XIAO-YING GAO1, MING XI2, YAN-BING CHEN3, GUANG-DA XIN
1Department of Nephrology, Tangshan Gongren Hospital, Tangshan, Hebei, P.R.China, 063000 - 2Department of Urology, Huadu
District People’s Hospital, Southern Medical University, Guangzhou, Guangdong P.R. China, 510800 - 3Department of Nephrology, the First Affiliated Hospital of Nanchang University, Nanchang, Jiangxi, P.R.China, 330100
Objective: To analyze the changes of procalcitonin (PCT) and C-reactive protein (CRP) levels in urinary tract infection of elder patients and its clinical significance.
Methods: Randomly, we selected a total of 68 elder patients with urinary tract infection. 32 patients with upper urinary tract infection were enrolled into the Group I, 36 with lower urinary tract infection into the Group II, and 30 healthy subjects who attended the physical examinations into the control group.
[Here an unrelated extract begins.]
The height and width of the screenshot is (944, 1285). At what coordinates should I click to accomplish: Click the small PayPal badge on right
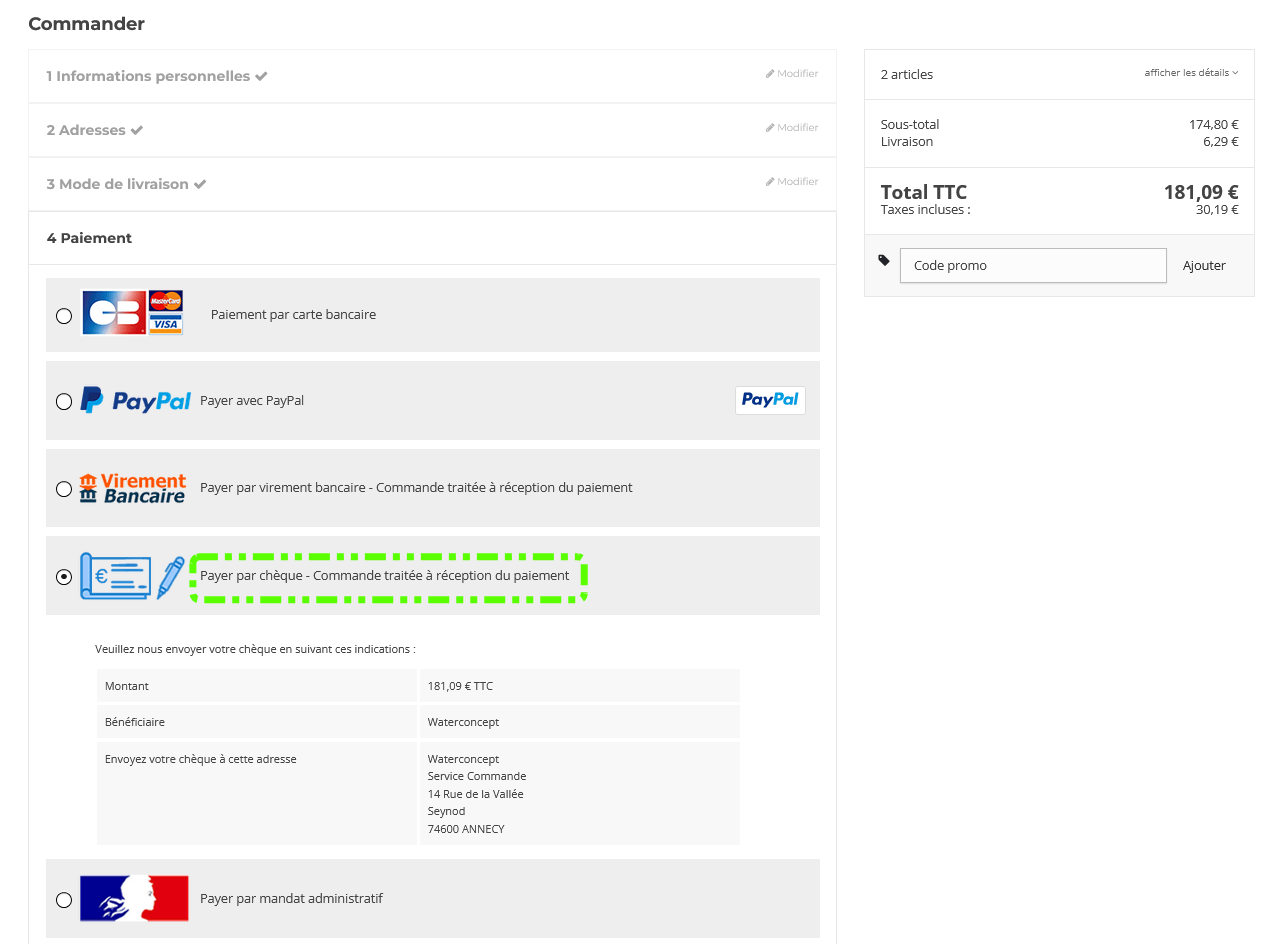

White blood cell count of blood and urine, PCT and CRP were deter- mined for all patients, and comparison of the levels of PCT and CRP before and after treatment and the correlation analysis between the levels of PCT and CRP were carried out for patients in the observation group.
Results: In two observation groups, white blood cell counts of blood and urine and levels of PCT and CRP were higher than those in the control group, while the levels of PCT and CRP in Group I were higher than those in Group II (p<0.05); after active treatment, significant decreases were identified in levels of PCT and CRP in observation groups (p<0.05); Pearson correlation analysis showed positive correlation between PCT and CRP (r=0.73, p<0.01).
Conclusion: Levels of PCT and CRP are sensitive indicators for diagnosis and auxiliary diagnosis of urinary tract infection of elder patients, and conduces to guiding the clinical medication, which are worthy being promoted in clinical practice.
Elder patients, urinary tract, PCT,CRP.